Payment Card Industry Data Security Standard (PCI DSS)

What is PCI DSS?

PCI DSS (Payment Card Industry Data Security Standard) is a set of security requirements to protect cardholder data from fraud and breaches. It was created in 2006 by the major credit card companies—Visa, Mastercard, and American Express—to have a common security standard.

Any business that processes, stores, or transmits credit card information, whether it’s a small coffee shop with a point-of-sale system or a large eCommerce retailer processing thousands of transactions daily, must comply with PCI DSS.

PCI compliance requirements

PCI compliance means a business implements the necessary security measures to protect cardholder data and follow guidelines to meet PCI DSS guidelines. Keep in mind that compliance is an ongoing process, so make sure to stay up to date with PCI DSS standards.

To be PCI compliant, businesses must follow these security best practices:

1. Secure Networks – Firewalls and security configurations to block unauthorized access.
2. Protect Cardholder Data – Encrypt stored payment information and limit access.
3. Vulnerability Management – Regularly update and patch security systems.
4. Strong Access Controls – Restrict payment data access with unique login credentials.
5. Monitor and Test Networks – Regular security audits and vulnerability scans.
6. Information Security Policy – Train employees on compliance requirements and data security best practices.

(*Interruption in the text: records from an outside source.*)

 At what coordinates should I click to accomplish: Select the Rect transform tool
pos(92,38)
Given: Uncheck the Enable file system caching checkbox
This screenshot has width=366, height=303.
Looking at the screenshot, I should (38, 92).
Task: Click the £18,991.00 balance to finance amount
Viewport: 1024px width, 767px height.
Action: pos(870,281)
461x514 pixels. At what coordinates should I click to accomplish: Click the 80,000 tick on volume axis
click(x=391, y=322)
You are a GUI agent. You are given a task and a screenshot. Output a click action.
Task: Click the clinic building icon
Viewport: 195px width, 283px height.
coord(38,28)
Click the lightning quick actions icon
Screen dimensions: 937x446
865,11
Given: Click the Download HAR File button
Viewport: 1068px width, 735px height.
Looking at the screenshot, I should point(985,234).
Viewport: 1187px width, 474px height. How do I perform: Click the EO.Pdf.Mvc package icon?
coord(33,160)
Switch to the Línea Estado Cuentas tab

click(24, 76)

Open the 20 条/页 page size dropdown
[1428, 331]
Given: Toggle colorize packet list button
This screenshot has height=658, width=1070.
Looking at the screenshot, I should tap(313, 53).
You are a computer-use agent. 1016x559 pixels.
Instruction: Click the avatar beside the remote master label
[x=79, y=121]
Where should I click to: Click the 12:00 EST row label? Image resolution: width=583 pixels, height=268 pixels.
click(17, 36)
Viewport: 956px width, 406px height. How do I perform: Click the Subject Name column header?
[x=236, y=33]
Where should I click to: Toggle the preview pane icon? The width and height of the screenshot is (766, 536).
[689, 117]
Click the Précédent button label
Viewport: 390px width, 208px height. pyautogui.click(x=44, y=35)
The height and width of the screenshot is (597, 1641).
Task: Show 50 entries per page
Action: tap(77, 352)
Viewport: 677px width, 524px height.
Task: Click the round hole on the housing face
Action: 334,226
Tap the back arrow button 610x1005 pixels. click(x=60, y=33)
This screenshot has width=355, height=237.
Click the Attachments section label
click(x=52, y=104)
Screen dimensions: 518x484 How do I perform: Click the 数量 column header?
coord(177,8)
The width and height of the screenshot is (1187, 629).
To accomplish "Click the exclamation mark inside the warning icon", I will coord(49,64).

For example, a restaurant taking phone orders might write card details on paper before entering them into the system, or an online boutique stores unencrypted credit card numbers in its database after purchases. If the credit card information is not destroyed immediately after or stored using encryption, it violates PCI DSS rules. Organizations that don’t comply with PCI DSS standards can face monthly fines ranging from $5,000 to $100,000.

What are the 4 levels of PCI compliance?

Businesses are categorized into four PCI compliance levels based on the number of credit card transactions they process per year:

• Level 1: Merchants processing over 6 million transactions annually. They must complete an annual PCI audit and quarterly network scan by an Approved Scanning Vendor (ASV).
• Level 2: Merchants processing 1 million to 6 million transactions per year. They must complete a Self-Assessment Questionnaire (SAQ) and regular security scans.
• Level 3: Merchants processing 20,000 to 1 million eCommerce transactions annually. They must complete an SAQ and vulnerability scan.
• Level 4: Merchants processing fewer than 20,000 eCommerce transactions or up to 1 million transactions annually. They typically complete an SAQ and periodic security scans.

A large retailer like Walmart is Level 1, requiring extensive security audits. In 2024, Walmart was estimated to have 255 Million weekly customer visits. Imagine if Walmart did not prioritize its security and was attacked, leaking the payment details of 255 Million people. It would be chaos. Therefore, Walmart’s security is regularly audited and held to high standards.

On the other hand, a small handmade jewelry store selling online would be considered Level 4. The small jewelry store will have fewer compliance requirements but still needs to follow PCI DSS guidelines to protect customer data.

PCI compliance is mandatory for businesses that accept credit card payments regardless of size. Following these standards helps prevent fraud, protect sensitive payment information, and build customer trust.